There are human traffickers on both sides who have pro-active contact with the BSF and the BDR personnel. Only the dalals (human traffickers) know which border guards of the BSF and BDR are vulnerable to allurements.
This feedback is given to them by their counterparts who live in Indian border villages and, therefore, are in daily contact with the personnel.”
Illegal Migrant 2, Name Withheld: “I came to India with the help of dalals (human traffickers) who bribed both the BSF and the BDR. Representatives of powerful politicians assist in arranging genuine Indian documentation in exchange for money. My voter identity card was issued based on the basis of my mother’s voter identity card because she moved to India before I did.
West Bengal police intelligence and central intelligence agencies in the state have information on politicians who back illegal immigration. With the turn of the century and in the years that followed, a pan-Indian terror network operationalized by Al Qaeda backed terror groups in Pakistan and supported by their Indian collaborators came into existence.
The civil society in the border areas find smuggling lucrative and so are severely opposed to the BSFs presence. Is it any surprise, therefore, that the terrorists follow the same routes that illegal migrants take into India?
The trail of investigations into several terror attacks in the country has led straight to the porous India-Bangladesh border. So is it any surprise, therefore, that it was only in 2003 that the West Bengal government admitted in the floor of the state assembly that its eastern frontiers were indeed vulnerable to terrorist incursions.
The state government, various political parties, the local administration, local police and lower judiciary and most importantly the border-dwellers are the most important stakeholders in ensuring the uniquely porous India-Bangladesh border is inviolate. It’s only with this kind of support that the BSF can effectively carry out its task of managing and securing the borders. Unfortunately, the most important stakeholders in border management find the BSF’s role contrarian. The civil society in the border areas find smuggling lucrative and so are severely opposed to the BSF’s presence. Is it any surprise, therefore, that the terrorists follow the same routes that illegal migrants take into India?
The India-Bangladesh border is unique for several reasons. One such unique characteristic is the close proximity of Indian and Bangladeshi border villages. In the border villages there are houses where the front door is in India and rear opens on the Bangladeshi side. Such instances are the norm and not an exception. During my month long travel along the south Bengal frontier I effortlessly crossed over from India into Bangladesh and vice versa with ease. By doing this I wanted to demonstrate how easy it is for illegal migrants and terrorists to infiltrate.
I met Aslam, a Bangladeshi in the Indian village of Haripukur. He had sauntered across the border to meet his friends and relatives. I told him I wanted to visit his village and he readily agreed to escort me. He took me through the winding lanes of Haripukur and soon we reached a narrow and precarious path behind a mud house.

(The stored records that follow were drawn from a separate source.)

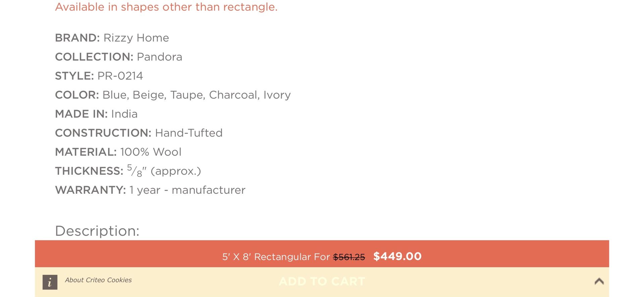Image resolution: width=644 pixels, height=297 pixels.
Task: Open 'Available in shapes other than rectangle' link
Action: [x=166, y=7]
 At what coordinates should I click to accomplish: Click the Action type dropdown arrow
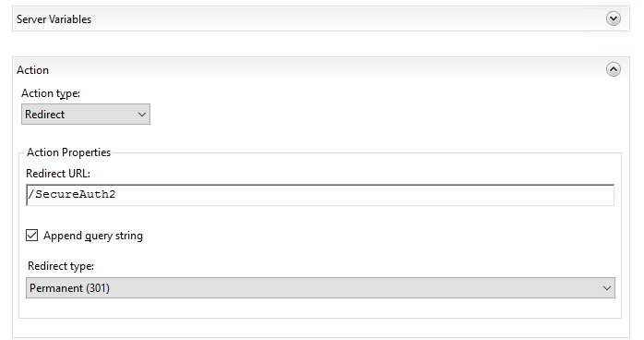(142, 115)
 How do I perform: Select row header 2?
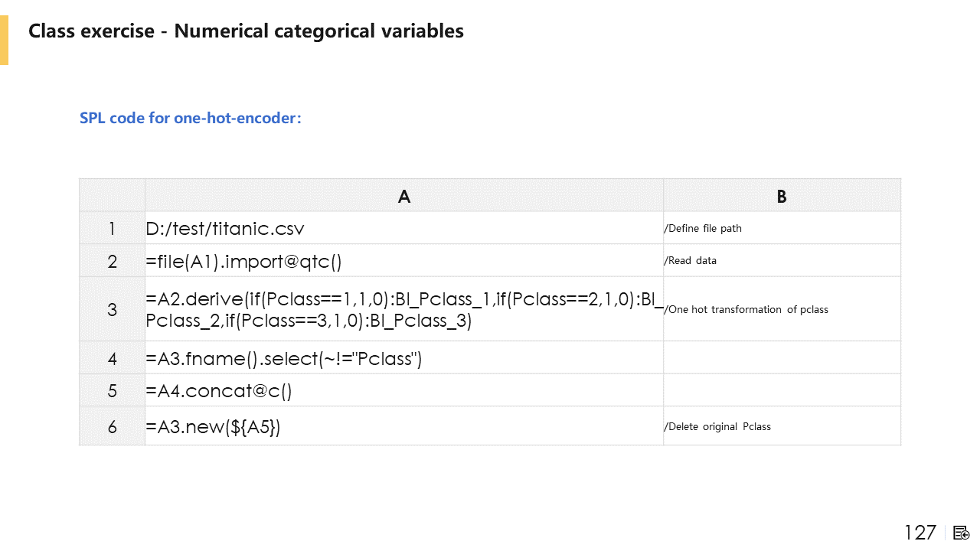pyautogui.click(x=112, y=261)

On one side was the mud wall of the house and on the other a pond. I watched my steps as I followed Aslam, ten feet away he stopped at a concrete pillar. I smiled at him. It was the border pillar marking the sovereign domains of two countries. His hands carved a line in the air as he traced the alignment of border. From the pillar I took one step and I was in another country, in Bangladesh.
The porosity of the eastern frontier is so mind boggling that it should be made mandatory for bureaucrats, policy makers and politicians in key ministries dealing with security issues to visit these locations to appreciate and familiarize themselves with ground realities.
Later along with Aslam I crossed over back into India. People along bordering villages do this on a regular basis every single day. They simply walk across from Bangladesh into India. The villages are just next to each other. The houses are cheek by jowl. The people live in such close proximity that it become difficult for BSF to distinguish between Bangladeshis and Indians. Now consider how easy it is for a terrorist to walk in and to take shelter in a house in a border village. Locals revealed that this is what illegal migrants do. They cross over, take shelter in a safe house, stay there for a period of time to get their Indian citizenship documentation, basically a ration card and carry on to Kolkata and then to various parts of the country. This is how, for instance, visible Bangladeshi presence has grown in Indian cities – the rickshaw-wallahs in Noida, domestic workers in Jaipur and Delhi.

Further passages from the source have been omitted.